GEORGETOWN, Texas (KXAN) — Recent allegations of drink-spiking at a Southwestern University fraternity have sparked passionate conversations across campus. Many students say they don’t feel safe and want the administration to do something about issues of sexual assault on campus.

The university hosted a forum Friday in response to student protests during the week. Media was not allowed into the building, but students say emotions were high throughout the discussion.

“There are people I know terrified of public speaking and they are willing to put everything they have, their images, on the line to say their peace,” said junior Ryan Johnson. “I think that’s how it sums it all up, people are having the courage to say something now.”

“A lot of survivors spoke,” said another student, Chelsea Allen, “which is a testament to how inaccurate numbers are of sexual violence on campus.”

According to the university’s crime data, there was one reported sexual assault on campus from 2011-2013.

“Stuff doesn’t get reported, people are scared to come forward, it’s because the frats do hold a lot of power on this campus whether or not we are willing to admit,” said another student, who was a victim of sexual assault herself.

That woman shared her story with KXAN after the forum. Last spring she was sexually assaulted by a man she knew well. The two had previously dated and broken up, but remained friends. On the night of the assault they were hanging out in her room.

“He made a comment about kissing me goodnight and I didn’t believe him. We were in my room by ourselves. When we were done watching TV, he pushed me in my bunk-bed and shoved his tongue down my throat, and was trying to get his hand down my pants, but I crossed my legs to make sure he wouldn’t be able to do that.”

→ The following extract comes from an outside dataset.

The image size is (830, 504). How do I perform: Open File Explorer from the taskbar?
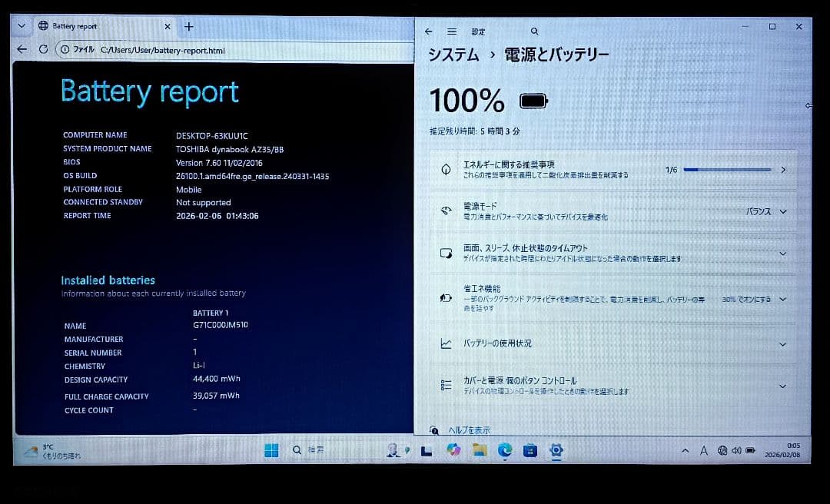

The woman says she pushed him off and told him “no.”

“He followed me in the bathroom and continued doing what he was doing for about 15 minutes,” she added. “It felt like it was forever and he obviously was not taking no for an answer.”

After some counseling she eventually reported the incident to authorities. She was hesitant to at first because she didn’t have evidence and wasn’t sure it constituted as sexual misconduct. There was eventually a hearing for the incident and the male pleaded guilty.

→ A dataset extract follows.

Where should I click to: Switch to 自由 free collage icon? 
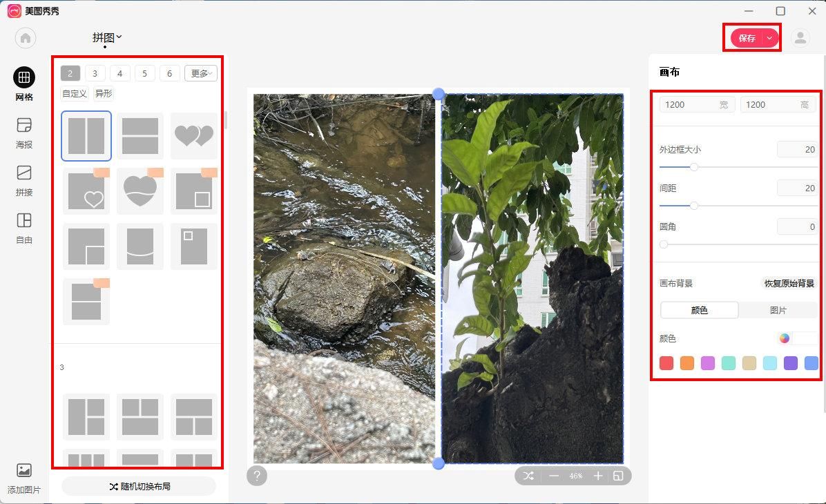(x=23, y=220)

The woman says the administration was helpful during the hearing process, but not after. Her attacker withdrew from school but she says he still lived on campus for a couple of months. She took her concerns to authorities

“When I brought it up that it made me really uncomfortable that he was here all the time, and that I felt I wasn’t safe because of it, they advised me to take a different route.”

She now wants to help other victims who may be going through the same thing. She and others who are speaking out want to make the reporting process easier for victims.

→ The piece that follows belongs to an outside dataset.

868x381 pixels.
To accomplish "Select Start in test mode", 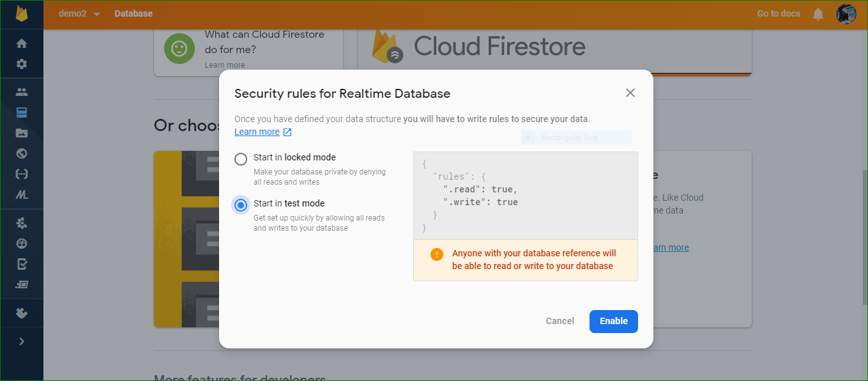I will [241, 205].
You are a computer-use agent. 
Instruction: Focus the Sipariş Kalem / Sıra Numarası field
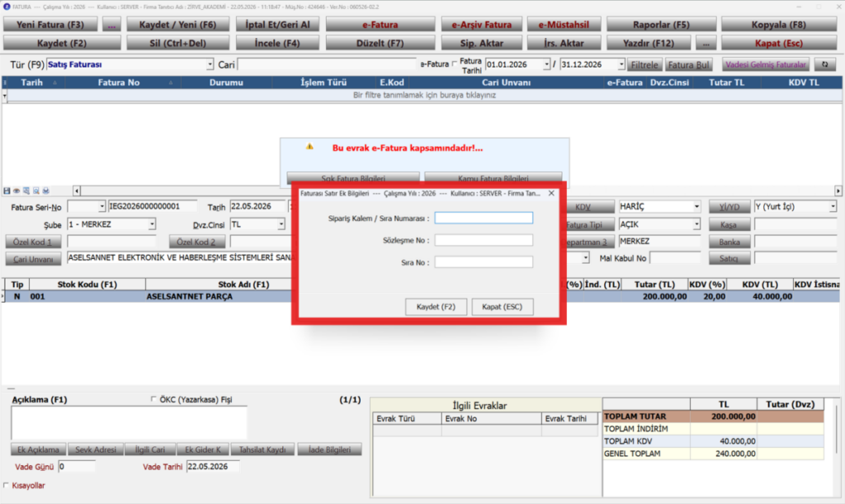[484, 218]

“Just the fact that I can no longer count on my hands the number of women that I know, by name, who have had either sexual assault or rape happen to them on this campus, by a student. It’s absolutely ridiculous.”

She believes the administration wants to do better. She and other students are meeting next week with administrators, faculty and staff to discuss policy changes.

The drink-spiking allegations were made against the fraternity Pi Kappa Alpha, also known as Pike.

“Make no mistake: every Pike understands how serious these accusations are,” Ryan Fees, the chapter president, wrote a letter in the student newspaper. “Since they were made, the chapter has been fully cooperating with both the administration and SUPD to properly investigate these claims….We do not drug drinks, and we do not rape women. It goes against everything we stand for as a chapter and as human beings.”

Members of the fraternity participated in Friday’s forum, according to the letter.